> **About this task**
Each line from the one containing "At what coordinates" through the final line below must be reproduced exactly, and no others.

> **Data shown**
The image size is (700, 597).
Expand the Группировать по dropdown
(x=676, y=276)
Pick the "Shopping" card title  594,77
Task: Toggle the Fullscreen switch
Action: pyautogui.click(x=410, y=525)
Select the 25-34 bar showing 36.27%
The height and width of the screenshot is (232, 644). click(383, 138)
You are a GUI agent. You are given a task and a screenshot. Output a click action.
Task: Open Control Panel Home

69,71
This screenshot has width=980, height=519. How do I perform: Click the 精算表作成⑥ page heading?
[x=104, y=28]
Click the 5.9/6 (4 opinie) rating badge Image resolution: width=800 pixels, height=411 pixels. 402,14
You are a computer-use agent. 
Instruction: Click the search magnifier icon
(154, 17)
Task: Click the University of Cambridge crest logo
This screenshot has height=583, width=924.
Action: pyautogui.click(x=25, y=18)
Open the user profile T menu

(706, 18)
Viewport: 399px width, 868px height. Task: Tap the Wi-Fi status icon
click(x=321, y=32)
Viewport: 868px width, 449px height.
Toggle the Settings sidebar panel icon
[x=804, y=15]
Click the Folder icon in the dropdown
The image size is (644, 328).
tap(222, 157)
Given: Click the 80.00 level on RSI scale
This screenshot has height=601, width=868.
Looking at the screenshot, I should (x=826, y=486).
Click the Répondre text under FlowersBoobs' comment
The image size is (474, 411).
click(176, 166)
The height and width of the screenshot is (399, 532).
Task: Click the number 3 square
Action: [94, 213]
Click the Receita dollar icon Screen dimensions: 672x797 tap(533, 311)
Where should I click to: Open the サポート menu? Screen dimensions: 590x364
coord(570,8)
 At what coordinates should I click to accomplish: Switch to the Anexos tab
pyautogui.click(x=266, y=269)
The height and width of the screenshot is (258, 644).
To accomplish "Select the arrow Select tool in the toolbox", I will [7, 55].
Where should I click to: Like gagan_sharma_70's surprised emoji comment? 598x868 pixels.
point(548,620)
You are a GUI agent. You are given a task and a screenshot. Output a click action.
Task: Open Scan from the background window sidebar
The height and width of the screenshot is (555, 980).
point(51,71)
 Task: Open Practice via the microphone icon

> **Task output**
 At what coordinates should I click to accomplish: Switch to the Anexos tab
pyautogui.click(x=266, y=269)
The height and width of the screenshot is (258, 644).
To accomplish "Select the arrow Select tool in the toolbox", I will [7, 55].
Where should I click to: Like gagan_sharma_70's surprised emoji comment? 598x868 pixels.
point(548,620)
You are a GUI agent. You are given a task and a screenshot. Output a click action.
Task: Open Scan from the background window sidebar
The height and width of the screenshot is (555, 980).
point(51,71)
 Task: Open Practice via the microphone icon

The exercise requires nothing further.